The possibility of persistence in Lyme disease is a complicated, but critical topic. As you know, there’s a lot of discussion in medical circles and on the internet.
Is a persistent infection the cause of your symptoms, or is it a post-Lyme inflammatory process?
The continued research makes me hopeful that we’re getting closer to some answers. Currently, there’s a lot of research that supports the possibility that Lyme can cause a persistent infection.
Dr. Embers’ Monkeys
Monica Embers at Tulane University published a paper in 2012 about the persistence of Borrelia burgdorferi in rhesus macaque monkeys following antibiotic treatment of disseminated infection. [1] Dr. Embers and her fellow researchers infected a group of these monkeys with Lyme disease, and after four months had gone by, treated them with doxycycline for 28 days.
After a month, host-dependent signs of infection like rashes, antibody response, and other symptoms varied based on the unique individual that was infected. The monkeys’ blood tests had gone from Lyme positive to negative, but when these animals were sacrificed for tissue studies and other advanced diagnostics, all of the monkeys still had viable Lyme spirochetes!

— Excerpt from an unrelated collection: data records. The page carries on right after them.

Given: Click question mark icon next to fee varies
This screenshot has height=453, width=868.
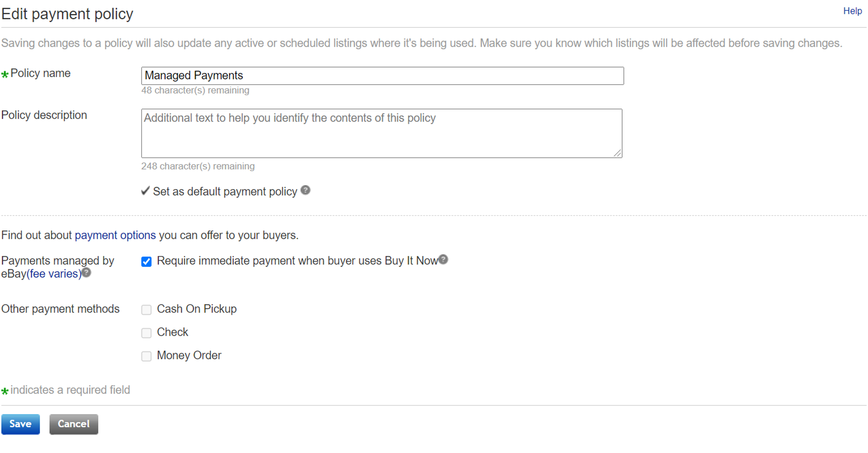Looking at the screenshot, I should coord(87,272).
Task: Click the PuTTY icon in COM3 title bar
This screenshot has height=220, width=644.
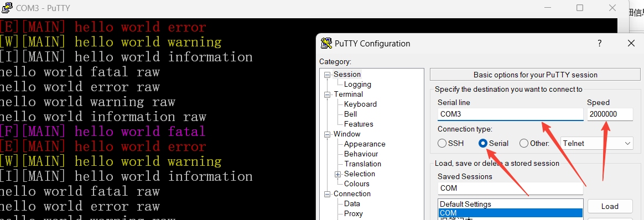Action: pos(7,8)
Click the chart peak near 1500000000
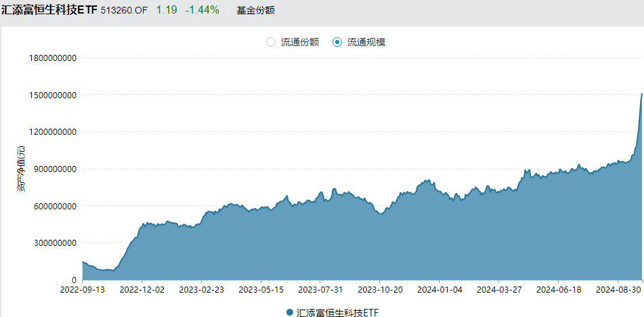This screenshot has height=317, width=644. (x=642, y=94)
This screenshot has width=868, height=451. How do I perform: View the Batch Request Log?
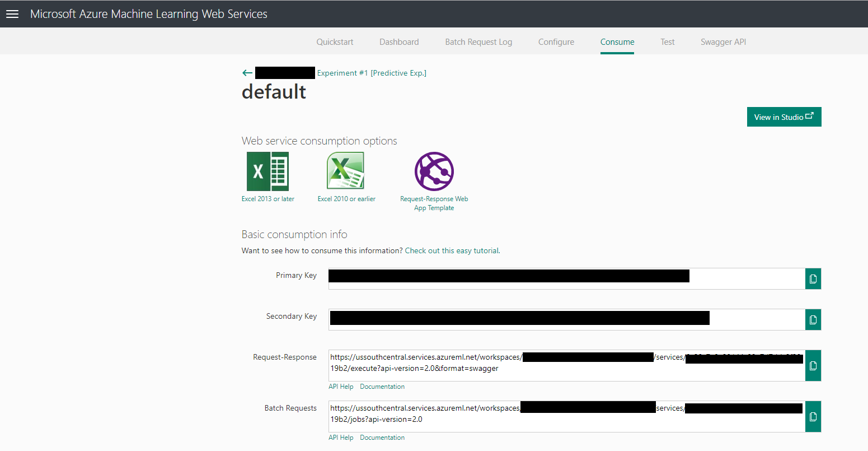click(478, 41)
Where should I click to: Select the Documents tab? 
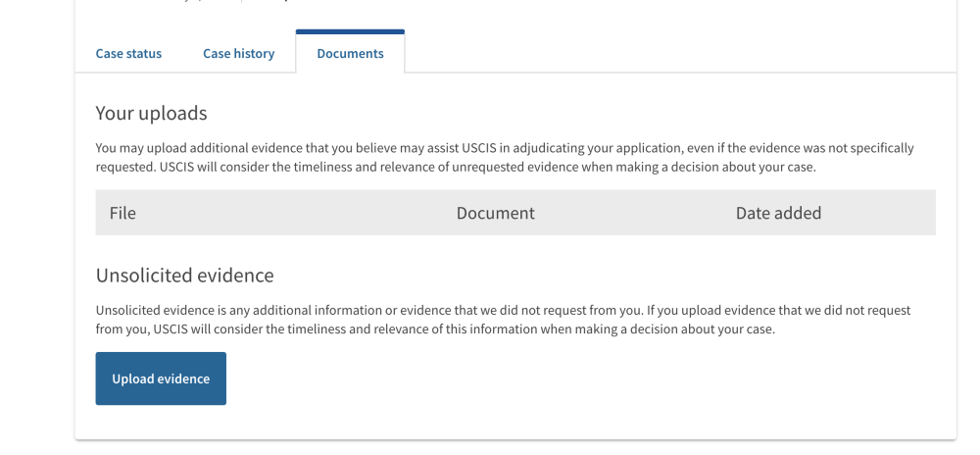pos(350,54)
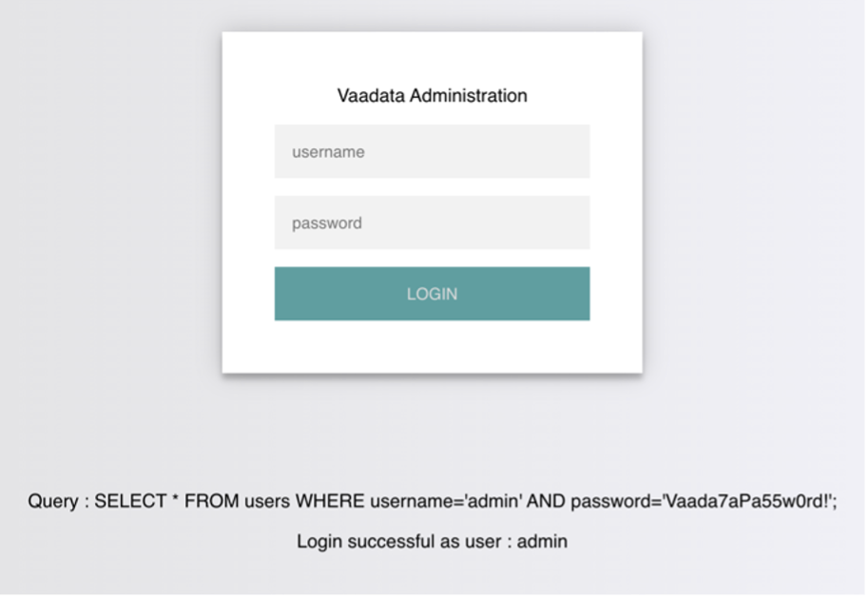Click the word 'Vaadata' in the form title
868x598 pixels.
click(372, 96)
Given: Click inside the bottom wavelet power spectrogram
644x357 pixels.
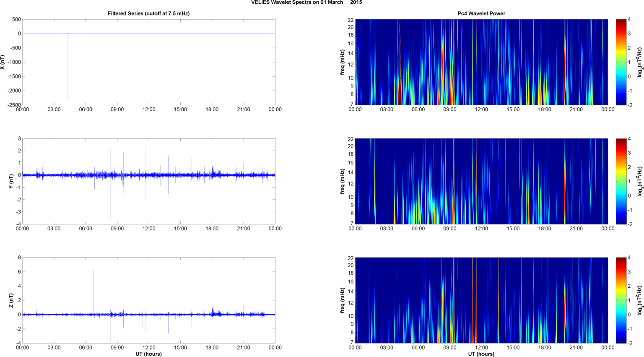Looking at the screenshot, I should click(481, 300).
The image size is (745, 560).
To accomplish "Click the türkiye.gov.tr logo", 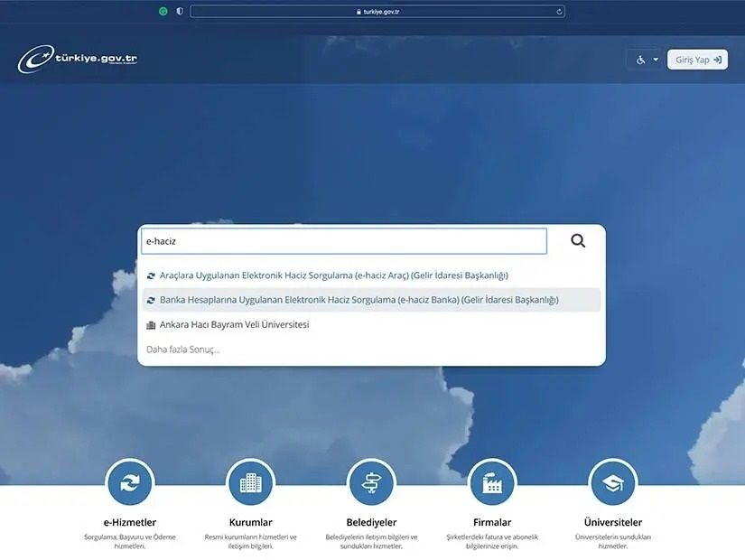I will tap(78, 60).
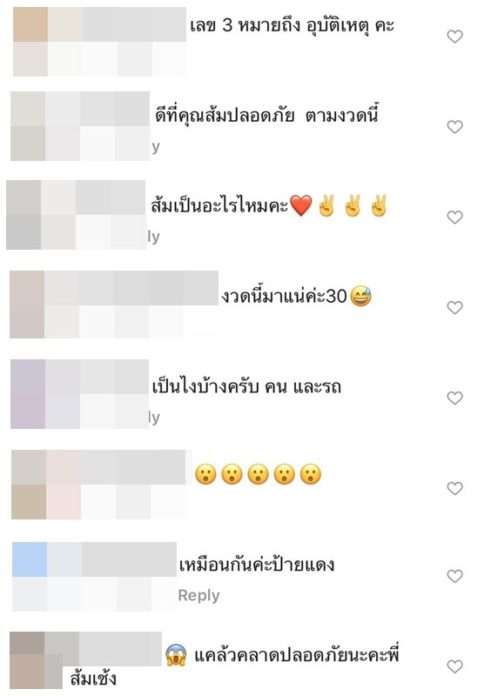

There was evidence of persistent, intact, viable, metabolically-active Borrelia burgdorferi. Twenty-eight days of treatment cured zero percent of the animals. The persistence of specific antibody production may not really reflect the actual infection of these animals, because when they do these tissue samples, they’re finding that the animals are still infected.
Four Months of Infection, Three Months of Treatment
In the same paper, these researchers reported on another study that started the same way, infecting monkeys with Lyme disease for 4 months. Then, they gave them a month of IV antibiotics (ceftriaxone) followed by two months of oral doxycycline. The same thing happened: the blood tests became negative. This time, when they sacrificed the animals, tissue studies showed that 27% of the monkeys were cured.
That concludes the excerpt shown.